To make this work, the middleman usually collects data and waits until the page is received before replacing it.

If data is a flow of water, the agent acts like a dam, stopping the flow of water until it is full and then releasing it. As a result, people downstream have to endure long periods of drought before they can get water.

Performance overhead

Because HTML is compatible with many legacy specifications, replacement is not an easy task.

All kinds of complex regular expressions consume a lot of CPU resources. Although the user ends up clicking on only one or two of the links, the middleman doesn’t know which one it will be, so he still needs to analyze the entire page. It’s sad to say.

0x02 Front-end advantage

Wouldn’t it be better if our middleman could get to the front of the page?

Shard processing

First, send a spy to the page. This is very easy to do:

Unlike hyperlinks scattered all over the page, scripts are inserted in the header and run. So we don’t need the whole page data at all, we just need to transform the first chunk, and the subsequent data is still handed over to the system for forwarding.

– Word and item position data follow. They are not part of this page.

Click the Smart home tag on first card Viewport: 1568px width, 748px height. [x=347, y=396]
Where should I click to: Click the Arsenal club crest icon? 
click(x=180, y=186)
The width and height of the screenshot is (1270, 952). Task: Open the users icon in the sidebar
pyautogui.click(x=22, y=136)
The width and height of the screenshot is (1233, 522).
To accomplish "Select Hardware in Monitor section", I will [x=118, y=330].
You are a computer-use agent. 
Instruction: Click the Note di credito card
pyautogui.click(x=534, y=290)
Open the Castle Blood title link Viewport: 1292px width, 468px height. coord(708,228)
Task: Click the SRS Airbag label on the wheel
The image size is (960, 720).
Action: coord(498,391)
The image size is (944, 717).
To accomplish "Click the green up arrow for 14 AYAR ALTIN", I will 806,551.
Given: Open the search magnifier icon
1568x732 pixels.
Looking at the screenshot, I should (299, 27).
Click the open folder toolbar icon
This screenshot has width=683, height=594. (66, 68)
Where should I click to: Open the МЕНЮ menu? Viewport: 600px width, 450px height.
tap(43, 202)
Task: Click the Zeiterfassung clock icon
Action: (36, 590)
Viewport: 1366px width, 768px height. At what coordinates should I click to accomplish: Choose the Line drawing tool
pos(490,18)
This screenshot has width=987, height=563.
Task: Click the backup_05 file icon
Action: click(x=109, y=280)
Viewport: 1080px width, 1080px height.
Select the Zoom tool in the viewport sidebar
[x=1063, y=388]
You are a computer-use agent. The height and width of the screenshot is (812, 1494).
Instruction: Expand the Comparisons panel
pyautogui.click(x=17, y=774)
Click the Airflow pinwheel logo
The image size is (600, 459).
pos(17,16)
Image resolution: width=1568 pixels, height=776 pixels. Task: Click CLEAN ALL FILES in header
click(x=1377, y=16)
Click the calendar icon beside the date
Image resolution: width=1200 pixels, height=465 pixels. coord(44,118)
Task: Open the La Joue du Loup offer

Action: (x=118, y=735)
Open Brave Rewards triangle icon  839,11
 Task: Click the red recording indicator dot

Therefore, the time of the entire agent is almost constant!

Dynamic elements

Good. We can infiltrate the page easily. But then how to attack?

Now that we’re in the front end, there are quite a few methods. The simplest is to iterate through the hyperlink elements and replace all HTTPS versions with HTTP versions.

It’s a good idea, but it’s still in the SSLStrip mind-set. It’s “replace” again, just move from the back end to the front end.

While this method works for most situations, it’s still not perfect. We do not know when dynamic elements will be added, so we need to turn on the timer to constantly scan. This is obviously a bad idea.

Performance optimization

In fact, no matter who created the hyperlink or when it was added, it doesn’t work if you don’t click on it. So we only care about when we click — if our programs can control the scene the first time a click occurs, then the rest of the process is up to us.

It may sound silly, but on the front end, it’s a piece of cake. Click, it’s just an event. Since it is an event, we can take it down easily with the most basic event capture mechanism:

#! js document.addEventListener('click', function(e) { // ... }, true);Copy the code

Dom-3-event is a very meaningful Event model. Previously used for “inline XSS interception”, it can now also be used to hijack links.

We capture global click events, and if any of them land on an HTTPS hyperlink, send them…… Intercept?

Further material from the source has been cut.